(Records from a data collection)
══════════════════════════════

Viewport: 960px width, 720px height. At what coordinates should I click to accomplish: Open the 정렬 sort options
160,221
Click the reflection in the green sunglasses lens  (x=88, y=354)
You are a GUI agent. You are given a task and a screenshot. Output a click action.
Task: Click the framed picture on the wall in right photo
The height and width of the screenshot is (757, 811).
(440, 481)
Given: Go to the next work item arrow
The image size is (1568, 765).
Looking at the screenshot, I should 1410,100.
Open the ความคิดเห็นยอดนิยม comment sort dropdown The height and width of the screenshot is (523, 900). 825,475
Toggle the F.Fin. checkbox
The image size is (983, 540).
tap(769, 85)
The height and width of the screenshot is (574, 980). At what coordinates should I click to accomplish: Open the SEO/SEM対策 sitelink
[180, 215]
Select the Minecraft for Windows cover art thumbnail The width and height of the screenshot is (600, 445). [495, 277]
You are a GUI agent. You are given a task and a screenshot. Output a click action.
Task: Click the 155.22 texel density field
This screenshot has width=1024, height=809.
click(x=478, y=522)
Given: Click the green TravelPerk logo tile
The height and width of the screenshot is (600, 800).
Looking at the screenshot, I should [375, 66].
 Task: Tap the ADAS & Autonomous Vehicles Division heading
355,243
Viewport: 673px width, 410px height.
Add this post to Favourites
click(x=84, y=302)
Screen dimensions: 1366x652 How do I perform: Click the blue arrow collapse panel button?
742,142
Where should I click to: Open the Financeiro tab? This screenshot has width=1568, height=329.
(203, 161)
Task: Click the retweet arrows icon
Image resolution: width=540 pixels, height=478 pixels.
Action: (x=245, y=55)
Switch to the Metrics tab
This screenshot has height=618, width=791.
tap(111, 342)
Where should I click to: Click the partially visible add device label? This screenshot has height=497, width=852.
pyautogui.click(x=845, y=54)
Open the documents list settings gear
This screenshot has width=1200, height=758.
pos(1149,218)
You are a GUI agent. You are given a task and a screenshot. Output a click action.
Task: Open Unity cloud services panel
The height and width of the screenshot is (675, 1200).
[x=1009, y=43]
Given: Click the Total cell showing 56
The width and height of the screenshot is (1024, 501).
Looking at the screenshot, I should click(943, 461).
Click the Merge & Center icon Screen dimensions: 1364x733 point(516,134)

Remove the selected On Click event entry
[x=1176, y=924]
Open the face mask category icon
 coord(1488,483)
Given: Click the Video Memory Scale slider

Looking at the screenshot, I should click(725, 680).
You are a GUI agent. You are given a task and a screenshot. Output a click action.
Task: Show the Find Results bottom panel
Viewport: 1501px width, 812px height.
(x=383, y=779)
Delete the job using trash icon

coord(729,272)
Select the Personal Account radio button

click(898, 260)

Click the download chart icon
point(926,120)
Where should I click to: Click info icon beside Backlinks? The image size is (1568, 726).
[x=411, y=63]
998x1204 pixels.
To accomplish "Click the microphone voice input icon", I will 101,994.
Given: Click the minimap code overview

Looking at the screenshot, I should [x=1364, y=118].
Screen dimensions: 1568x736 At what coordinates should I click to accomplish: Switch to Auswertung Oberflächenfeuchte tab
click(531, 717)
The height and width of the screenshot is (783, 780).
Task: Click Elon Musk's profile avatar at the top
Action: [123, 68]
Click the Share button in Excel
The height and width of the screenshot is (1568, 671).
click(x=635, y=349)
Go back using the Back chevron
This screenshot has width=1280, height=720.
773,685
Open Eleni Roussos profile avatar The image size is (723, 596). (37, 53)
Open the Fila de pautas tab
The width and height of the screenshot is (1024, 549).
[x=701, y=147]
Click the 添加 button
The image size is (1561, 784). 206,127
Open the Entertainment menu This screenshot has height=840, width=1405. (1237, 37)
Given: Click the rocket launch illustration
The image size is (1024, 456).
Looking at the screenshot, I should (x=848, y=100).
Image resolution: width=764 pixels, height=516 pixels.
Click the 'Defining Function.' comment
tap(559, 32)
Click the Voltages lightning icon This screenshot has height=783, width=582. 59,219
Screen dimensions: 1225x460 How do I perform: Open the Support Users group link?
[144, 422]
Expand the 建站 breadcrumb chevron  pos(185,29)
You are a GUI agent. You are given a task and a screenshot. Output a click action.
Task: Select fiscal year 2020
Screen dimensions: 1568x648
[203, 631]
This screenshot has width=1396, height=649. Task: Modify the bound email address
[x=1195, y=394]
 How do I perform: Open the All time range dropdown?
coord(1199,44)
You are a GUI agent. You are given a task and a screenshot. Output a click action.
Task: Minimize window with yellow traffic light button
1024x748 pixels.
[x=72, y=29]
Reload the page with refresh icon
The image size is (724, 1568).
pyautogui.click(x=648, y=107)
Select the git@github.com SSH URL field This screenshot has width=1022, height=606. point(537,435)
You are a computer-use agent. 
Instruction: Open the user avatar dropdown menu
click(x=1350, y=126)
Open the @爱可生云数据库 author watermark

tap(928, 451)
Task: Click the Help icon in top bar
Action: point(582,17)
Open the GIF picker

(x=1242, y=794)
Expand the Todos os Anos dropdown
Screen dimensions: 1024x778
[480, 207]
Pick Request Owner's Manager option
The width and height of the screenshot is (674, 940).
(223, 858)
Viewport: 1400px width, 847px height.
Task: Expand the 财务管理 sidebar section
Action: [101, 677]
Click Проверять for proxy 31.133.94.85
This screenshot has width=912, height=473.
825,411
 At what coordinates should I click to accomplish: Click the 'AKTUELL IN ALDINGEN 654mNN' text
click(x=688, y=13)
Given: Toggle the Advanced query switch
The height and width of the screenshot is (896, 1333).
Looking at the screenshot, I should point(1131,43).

══════════════════════════════

AIM OF THE TASK: Could you state how many lines of the records contain "field"? Give the number and nothing else.

WRITTEN RESPONSE: 2